Research on the irradiance calibration of a VUV dual-grating spectrometer based on synchrotron radiation

Abstract

A high accuracy instrument calibration is the guarantee of obtaining high precision atmospheric inversion data from a wavelength-dispersive space remote sensing instrument in the orbit. To improve the relative calibration uncertainty of a dual-grating spectrometer in the vacuum-ultraviolet (VUV) band, conventional secondary standard light sources, such as deuterium lamps, used in laboratory calibrating stations are not suited to meet high precision. In this paper we present the calibration of the space instrument based on the Metrology Light Source (MLS) of the Physikalisch-Technische Bundesanstalt (PTB) operated as a primary synchrotron radiation (SR) source with calculable spectral radiant intensity to overcome the limit imposed by secondary transfer standards.

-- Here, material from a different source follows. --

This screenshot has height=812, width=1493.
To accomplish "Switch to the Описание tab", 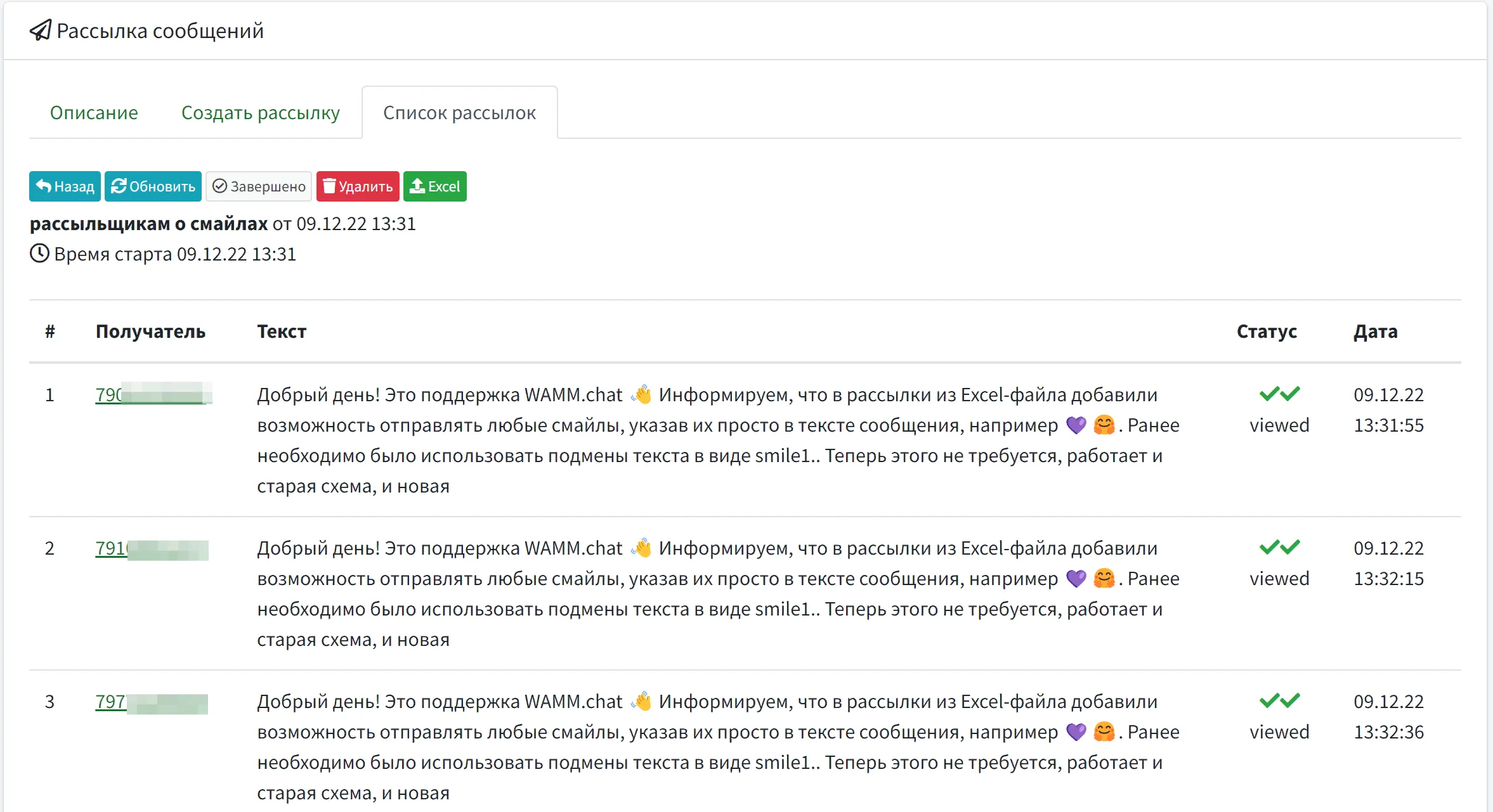I will click(94, 113).
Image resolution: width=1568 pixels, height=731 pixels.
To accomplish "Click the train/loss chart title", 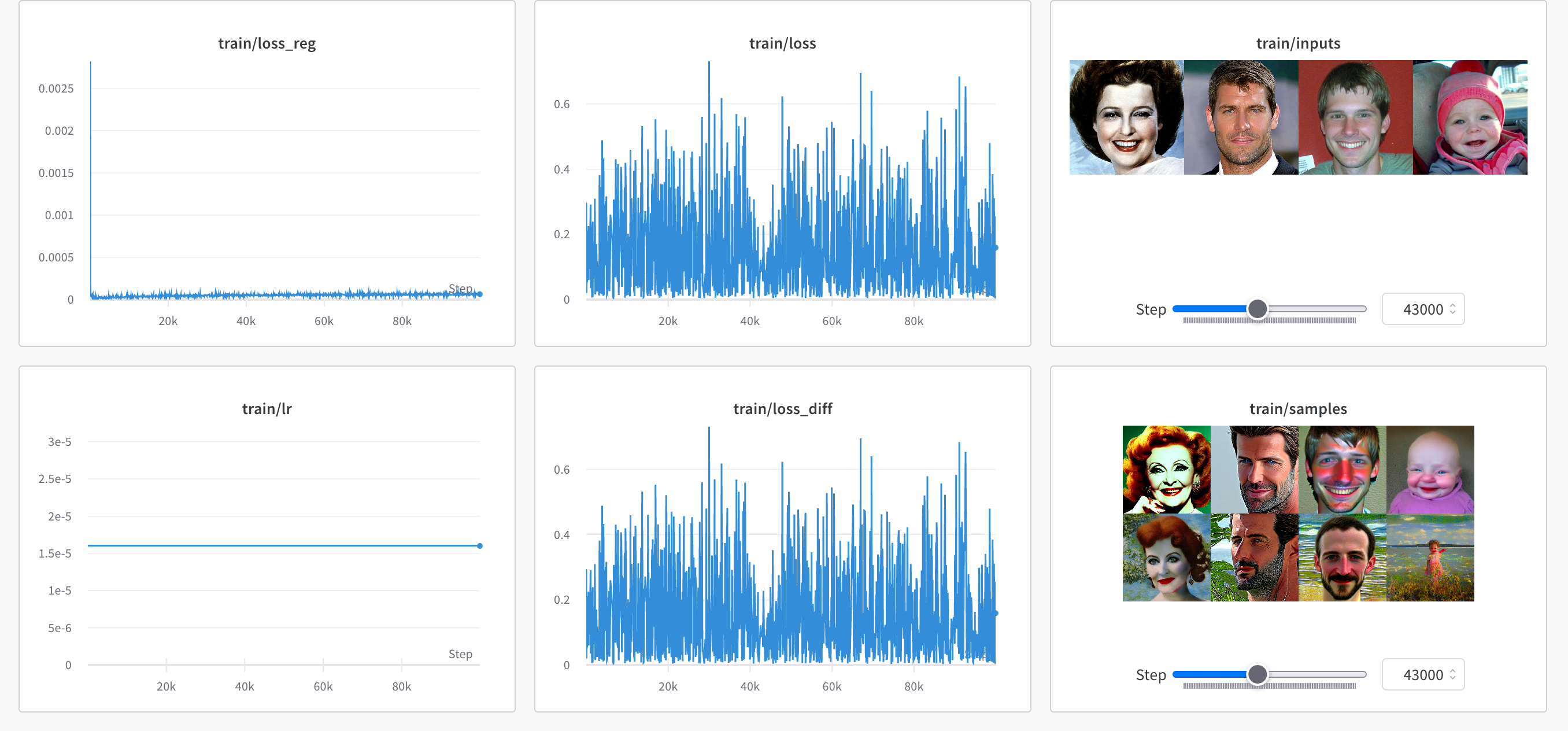I will [782, 43].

For taking into account the difference between the highly linearly polarized SR source and the un-polarized solar radiation, which will be observed by the dual-grating spectrometer in orbit, the calibration was performed at two orientations of the instrument, which are perpendicular to each other with respect to the incident SR. The factors contributing to the uncertainty budget were analyzed. It could be shown that a total relative uncertainty of 2.52% can be achieved, which has greatly improved the calibrating accuracy compared with that obtainable with the conventional standard light source calibrating stations in the VUV spectral range.